Cos’è cambiato da quel “Non siamo pazzi, non vogliamo essere screditati a vita”? “Poco”, sostiene Vittorio Pezzuto nel suo libro, “soprattutto perché gli inquisitori del caso Tortora non sono stati screditati, sono stati addirittura promossi; Felice Di Persia è diventato membro del Consiglio Superiore della Magistratura (e non basta a consolarci il ricordare che, quando ne presiedeva i lavori, Francesco Cossiga, Capo dello Stato, si rifiutava platealmente di stringergli la mano) nonché Procuratore Capo della Repubblica di Nocera Inferiore, mentre Lucio Di Pietro, che fino a pochi mesi or sono era Procuratore Aggiunto della Direzione Nazionale Antimafia, opera ora quale Procuratore Generale della Repubblica di Salerno; così, Luigi Sansone, il Presidente del Tribunale che condannò in primo grado Tortora a dieci anni di reclusione e a 50 milioni di lire di multa è Presidente della sesta Sezione Penale della Corte Suprema di Cassazione a Roma, come anche è diventato Procuratore Capo del Tribunale di Nocera Inferiore Diego Marmo che, vestendo all’epoca la toga del Pubblico Ministero nel processo di primo grado, urlò un giorno a uno dei difensori di Tortora, nel frattempo eletto Deputato radicale al Parlamento europeo: “Avvocato Coppola, lei deve moderare i termini! Le ricordo che il suo cliente è stato eletto con i voti della camorra. Voi non avete alcun rispetto della vita umana!””.

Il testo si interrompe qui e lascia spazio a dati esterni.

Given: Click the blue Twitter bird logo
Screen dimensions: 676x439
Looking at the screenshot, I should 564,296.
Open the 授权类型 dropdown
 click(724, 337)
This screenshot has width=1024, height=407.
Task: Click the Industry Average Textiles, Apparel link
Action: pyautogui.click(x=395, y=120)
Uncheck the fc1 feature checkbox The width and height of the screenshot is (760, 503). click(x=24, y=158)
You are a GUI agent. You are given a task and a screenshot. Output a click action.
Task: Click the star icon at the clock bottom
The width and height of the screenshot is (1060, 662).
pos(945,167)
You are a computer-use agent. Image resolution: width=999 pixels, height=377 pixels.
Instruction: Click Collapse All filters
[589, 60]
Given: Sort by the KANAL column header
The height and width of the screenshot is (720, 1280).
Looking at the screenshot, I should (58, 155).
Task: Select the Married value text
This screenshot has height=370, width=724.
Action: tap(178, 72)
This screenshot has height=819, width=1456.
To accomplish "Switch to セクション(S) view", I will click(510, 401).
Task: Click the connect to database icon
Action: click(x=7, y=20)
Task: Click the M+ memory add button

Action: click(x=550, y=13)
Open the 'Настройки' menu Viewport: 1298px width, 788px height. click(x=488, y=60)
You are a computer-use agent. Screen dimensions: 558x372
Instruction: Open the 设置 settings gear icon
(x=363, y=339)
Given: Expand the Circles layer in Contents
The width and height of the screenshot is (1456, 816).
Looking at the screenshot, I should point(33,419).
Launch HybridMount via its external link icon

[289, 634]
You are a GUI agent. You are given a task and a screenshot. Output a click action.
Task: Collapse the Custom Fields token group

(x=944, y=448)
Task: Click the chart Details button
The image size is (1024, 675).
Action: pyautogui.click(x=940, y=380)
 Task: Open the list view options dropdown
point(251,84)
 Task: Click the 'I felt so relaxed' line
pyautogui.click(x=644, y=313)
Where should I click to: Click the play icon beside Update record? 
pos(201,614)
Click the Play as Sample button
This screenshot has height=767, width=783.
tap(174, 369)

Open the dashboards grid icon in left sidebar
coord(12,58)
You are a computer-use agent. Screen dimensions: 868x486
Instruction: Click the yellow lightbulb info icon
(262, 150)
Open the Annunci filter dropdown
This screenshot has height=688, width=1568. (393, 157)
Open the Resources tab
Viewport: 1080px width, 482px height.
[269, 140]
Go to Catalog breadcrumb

Concludo: Esempi che provano come, in questa sempre grande Italia, esponenti del settore pubblico operanti nella Magistratura, ma questo è valido anche per molteplici altri ambiti della Pubblica Amministrazione, nessuna esclusa, abbiano continuato a percorrere, con animo libero da preoccupazioni (“serenamente, pacatamente” direbbe Veltroni;”sobriamente”, Monti), la strada che li conduce in alto, molto in alto, magari con gli applausi dei “lieto pensanti” sino alla meritata pensione, certi come sono che gli errori eventualmente commessi nell’esercizio delle loro funzioni non possano in alcun modo minacciare la progressione di una fortunata pilotata carriera… Dobbiamo anche sostenere, per tornare all’ambito giustizia, come prima trattato, che a nulla è servito il voto degli italiani al referendum radicale che nel 1987 proponeva la responsabilità civile del Magistrato in caso di colpa grave; infatti, qualche mese dopo, il Parlamento ha varato una legge tuttora in vigore che ammette il risarcimento solo in casi eccezionali e comunque a carico non del Giudice ma dello Stato, quindi a spese nostre…Domanda: DOVE ERAVAMO RIMASTI?..DOVE ANDREMO A FINIRE..? Avendo prima ricordato il mio valoroso Brigadiere Domenico Celiento sento il dovere in Sua memoria e per rispetto ai Suoi familiari ricordarlo.. Su mia disposizione conduceva indagini sulle estorsioni nel quartiere Sanità, e in tale contesto oltremodo difficile per il clima di omertà, aveva proceduto in appena tre mesi all’arresto di ben dieci delinquenti, mentre già si delineava il coinvolgimento di elementi di spicco del clan camorristico dominante di Forcella. Di carattere generoso ed espansivo, ma diffidente e riservato nelle cose di lavoro, sorretto da valida preparazione professionale ed animato dai migliori sentimenti di attaccamento al dovere, lavorava senza guardare l’orologio, mai sottraendosi ai servizi più gravosi e pericolosi; parlava solo e giustamente con il suo Capitano…. Non passò molto tempo, purtroppo, che si arrivò a quel maledetto 28 aprile 1983, quando di prima mattina sulla Circonvallazione di Casoria ci fu l’ agguato al valoroso Sottufficiale. Due autovetture, con killer a bordo, lo fermarono per colpirlo a morte; morte che sopravvenne il giorno dopo all’ Ospedale Nuovo Pellegrini, per la sua forte fibra…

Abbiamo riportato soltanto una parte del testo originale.